EXTRACTED TEXT below:

Hey, Give her a break. Let's see the Griffin film already!

Friday, November 13, 2009

façade: Forgotten '50s Femmes

Patricia Owens and Barbara Rush with Pat Hingle in Martin Ritt's "No Down Payment" (1957)
Actresses of the 1950s-'60s.

It's a subject that fascinates me.

But beyond Liz and Marilyn, who pretty much ruled the roost in the day, there was a whole collection of second- and third-tier actresses who offered a wide diversity between the Imperial Brunette and Hot Blonde.

I'm not necessarily thinking of Debbie Reynolds and Doris Day and Natalie Wood and Shirley MacLaine and Janet Leigh - or Lee Remick and and Piper Laurie and Joanne Woodward and Jean Simmons, although I love them all. Fact is, they all enjoyed star spots during their careers.

And while the era's "newcomers" - Hope Lange, Millie Perkins, Diane Baker and Suzy Parker - may not have become major players, people did know who they were. No, my fascination is with the fleeting stars. Not Grace Kelly, who had a brief but vibrant career, but someone like Vera Miles who was once deemed Kelly's natural successor. It never happened. And there are the ill-fated - the actresses who died too young - such as Diane Varsi and Inger Stevens, both singular and both talented.

No, my fascination is with actresses who were "almost stars," who worked unobtrusively as contract players, often in lead roles and usually in B movies, but who, for some bizarre reason, represent the real quintessential female stars of their era. The names Mary Murphy, Nancy Gates, Mala Powers, Colleen Gray, Dianne Foster, Karen Sharpe, Betsy Palmer, Elaine Stewart and Diane Brewster may not mean anything to you, but they do to me. They were great. All of them.

But even here, there was a pecking order - certain actresses who stood out more than others, even in secondary roles in secondary pictures.
Julie Adams (then Julia) and a bad blind date in Jack Arnold's "Creature from the Black Lagoon" (1954)
First and foremost, there was the gorgeous and woefully overlooked Barbara Rush, who played in the occasional comedy ("Oh Men! Oh Women!" and "Come Blow Your Horn") but largely specialized in socially-conscious soap operas (Martin Ritt's "No Down Payment," Daniel Petrie's "The Bramble Bush," Vincent Sherman's "The Young Philadelphians" and Richard Quine's "Strangers When We Meet") where she brought a distinct artistry to her reliably tremulous line-readings. When Rush cried, which was often, I cried along with her.

The equally beautiful Julie Adams had a bit more of an up personality, which made her game for creature flicks, the most famous of which is Jack Arnold's "Creature from the Black Lagoon" (1954). She always had a sparkle in her eyes and she clicked with leading men as diverse as Richard Denning, George Nader, Charlton Heston and Francis the Talking Mule. Adams made a wildly memorable comeback, thanks to Dennis Hopper, in "The Last Movie" (1971), where she proved she was made for the counter-culture. As far as I'm concerned she's the Mrs. Robinson who should have been.

The lovely Delores Michaels, meanwhile, appeared in only 11 films but made a lasting impression on me. A Hitchcock blonde who got away before Hitch could discover her, I remember Michaels (pictured right) fondly for Henry Levin's "April Love" (1957), Edward Dmytryk's "Warlock" (1959), James Clavell's "Five Gates to Hell" (1959) and James B. Clark's "One Foot in Hell" (1961).

End of EXTRACTED TEXT.
DATASET CONTENT below:

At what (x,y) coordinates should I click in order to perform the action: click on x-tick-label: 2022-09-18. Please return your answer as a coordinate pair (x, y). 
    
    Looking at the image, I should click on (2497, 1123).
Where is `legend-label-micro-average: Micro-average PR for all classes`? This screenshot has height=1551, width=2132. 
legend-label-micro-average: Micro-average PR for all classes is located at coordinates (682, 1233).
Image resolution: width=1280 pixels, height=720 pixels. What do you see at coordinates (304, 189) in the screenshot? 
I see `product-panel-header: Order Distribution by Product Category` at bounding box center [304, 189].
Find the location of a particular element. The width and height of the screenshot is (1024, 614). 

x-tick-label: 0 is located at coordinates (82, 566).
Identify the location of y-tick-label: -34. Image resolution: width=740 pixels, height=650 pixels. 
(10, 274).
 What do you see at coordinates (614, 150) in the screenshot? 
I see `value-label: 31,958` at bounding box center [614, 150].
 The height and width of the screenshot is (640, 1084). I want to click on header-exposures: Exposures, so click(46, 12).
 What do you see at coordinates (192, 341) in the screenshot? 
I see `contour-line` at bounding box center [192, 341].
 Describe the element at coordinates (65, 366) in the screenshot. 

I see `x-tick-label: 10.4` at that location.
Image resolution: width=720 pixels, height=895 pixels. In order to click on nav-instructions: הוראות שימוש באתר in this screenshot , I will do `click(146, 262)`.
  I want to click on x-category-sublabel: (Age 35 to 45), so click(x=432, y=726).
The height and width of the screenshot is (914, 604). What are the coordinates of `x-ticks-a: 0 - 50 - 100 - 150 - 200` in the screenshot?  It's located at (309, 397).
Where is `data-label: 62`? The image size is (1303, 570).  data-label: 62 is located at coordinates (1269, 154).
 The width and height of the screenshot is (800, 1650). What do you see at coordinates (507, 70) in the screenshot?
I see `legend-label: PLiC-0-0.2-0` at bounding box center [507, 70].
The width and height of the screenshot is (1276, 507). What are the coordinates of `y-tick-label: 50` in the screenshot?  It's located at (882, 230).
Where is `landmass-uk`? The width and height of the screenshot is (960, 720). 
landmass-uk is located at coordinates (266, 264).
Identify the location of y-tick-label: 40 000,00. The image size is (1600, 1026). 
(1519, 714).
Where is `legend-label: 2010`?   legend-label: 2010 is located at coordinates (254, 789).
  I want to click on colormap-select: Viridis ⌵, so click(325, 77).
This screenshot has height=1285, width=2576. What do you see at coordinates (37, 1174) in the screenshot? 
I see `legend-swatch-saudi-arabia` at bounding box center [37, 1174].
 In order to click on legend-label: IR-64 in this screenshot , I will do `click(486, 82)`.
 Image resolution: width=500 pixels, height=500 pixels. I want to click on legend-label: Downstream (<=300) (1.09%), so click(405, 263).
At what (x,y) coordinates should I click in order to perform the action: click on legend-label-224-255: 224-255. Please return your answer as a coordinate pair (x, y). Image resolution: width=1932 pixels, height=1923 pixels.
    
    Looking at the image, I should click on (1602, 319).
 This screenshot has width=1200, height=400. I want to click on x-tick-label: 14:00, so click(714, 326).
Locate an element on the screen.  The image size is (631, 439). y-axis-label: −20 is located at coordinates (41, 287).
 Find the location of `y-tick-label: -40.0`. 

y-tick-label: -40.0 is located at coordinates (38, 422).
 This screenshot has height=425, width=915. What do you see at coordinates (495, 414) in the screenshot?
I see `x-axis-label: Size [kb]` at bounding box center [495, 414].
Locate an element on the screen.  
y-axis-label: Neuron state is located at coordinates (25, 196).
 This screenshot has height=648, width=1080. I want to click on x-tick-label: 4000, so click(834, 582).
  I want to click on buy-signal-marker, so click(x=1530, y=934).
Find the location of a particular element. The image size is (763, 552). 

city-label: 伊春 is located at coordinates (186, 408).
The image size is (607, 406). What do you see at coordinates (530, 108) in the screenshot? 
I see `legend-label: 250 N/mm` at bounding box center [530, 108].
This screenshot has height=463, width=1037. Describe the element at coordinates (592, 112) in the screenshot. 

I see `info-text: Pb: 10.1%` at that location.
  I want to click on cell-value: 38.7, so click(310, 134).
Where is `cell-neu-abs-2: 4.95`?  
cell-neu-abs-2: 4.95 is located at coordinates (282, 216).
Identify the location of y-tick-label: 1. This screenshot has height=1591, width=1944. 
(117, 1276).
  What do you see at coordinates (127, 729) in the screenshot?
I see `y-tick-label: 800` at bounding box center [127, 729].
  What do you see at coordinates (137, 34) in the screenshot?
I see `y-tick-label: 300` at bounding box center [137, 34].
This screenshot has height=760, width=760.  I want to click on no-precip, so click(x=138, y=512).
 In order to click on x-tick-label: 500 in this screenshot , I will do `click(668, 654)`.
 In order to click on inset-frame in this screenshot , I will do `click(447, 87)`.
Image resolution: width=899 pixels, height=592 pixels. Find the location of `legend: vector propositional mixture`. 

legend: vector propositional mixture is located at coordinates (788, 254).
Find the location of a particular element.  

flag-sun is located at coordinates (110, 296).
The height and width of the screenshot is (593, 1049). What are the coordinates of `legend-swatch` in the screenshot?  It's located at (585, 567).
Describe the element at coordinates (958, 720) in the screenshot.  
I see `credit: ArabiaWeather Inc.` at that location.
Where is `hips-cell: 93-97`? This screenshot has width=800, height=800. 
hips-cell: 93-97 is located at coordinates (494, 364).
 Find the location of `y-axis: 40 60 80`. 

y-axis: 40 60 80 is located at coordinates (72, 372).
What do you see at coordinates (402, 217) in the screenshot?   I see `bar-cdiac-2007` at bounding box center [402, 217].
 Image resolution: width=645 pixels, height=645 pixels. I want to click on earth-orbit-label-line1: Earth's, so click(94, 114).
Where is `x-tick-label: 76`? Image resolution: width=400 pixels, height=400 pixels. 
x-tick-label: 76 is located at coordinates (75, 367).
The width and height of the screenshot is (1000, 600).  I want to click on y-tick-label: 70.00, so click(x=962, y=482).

End of DATASET CONTENT.

◆ **STUDY QUESTIONS**
A – In the post about forgotten 1950s actresses, copy word for word the part that opens with the words containing "façade: Forgotten '50s" and closes with "and Hot Blonde.".
B – According to the post about forgotten 1950s actresses, which actress was once deemed Grace Kelly's natural successor?

◆ **RESPONSE LIST**
A –
façade: Forgotten '50s Femmes

Patricia Owens and Barbara Rush with Pat Hingle in Martin Ritt's "No Down Payment" (1957)
Actresses of the 1950s-'60s.

It's a subject that fascinates me.

But beyond Liz and Marilyn, who pretty much ruled the roost in the day, there was a whole collection of second- and third-tier actresses who offered a wide diversity between the Imperial Brunette and Hot Blonde.

B – Vera Miles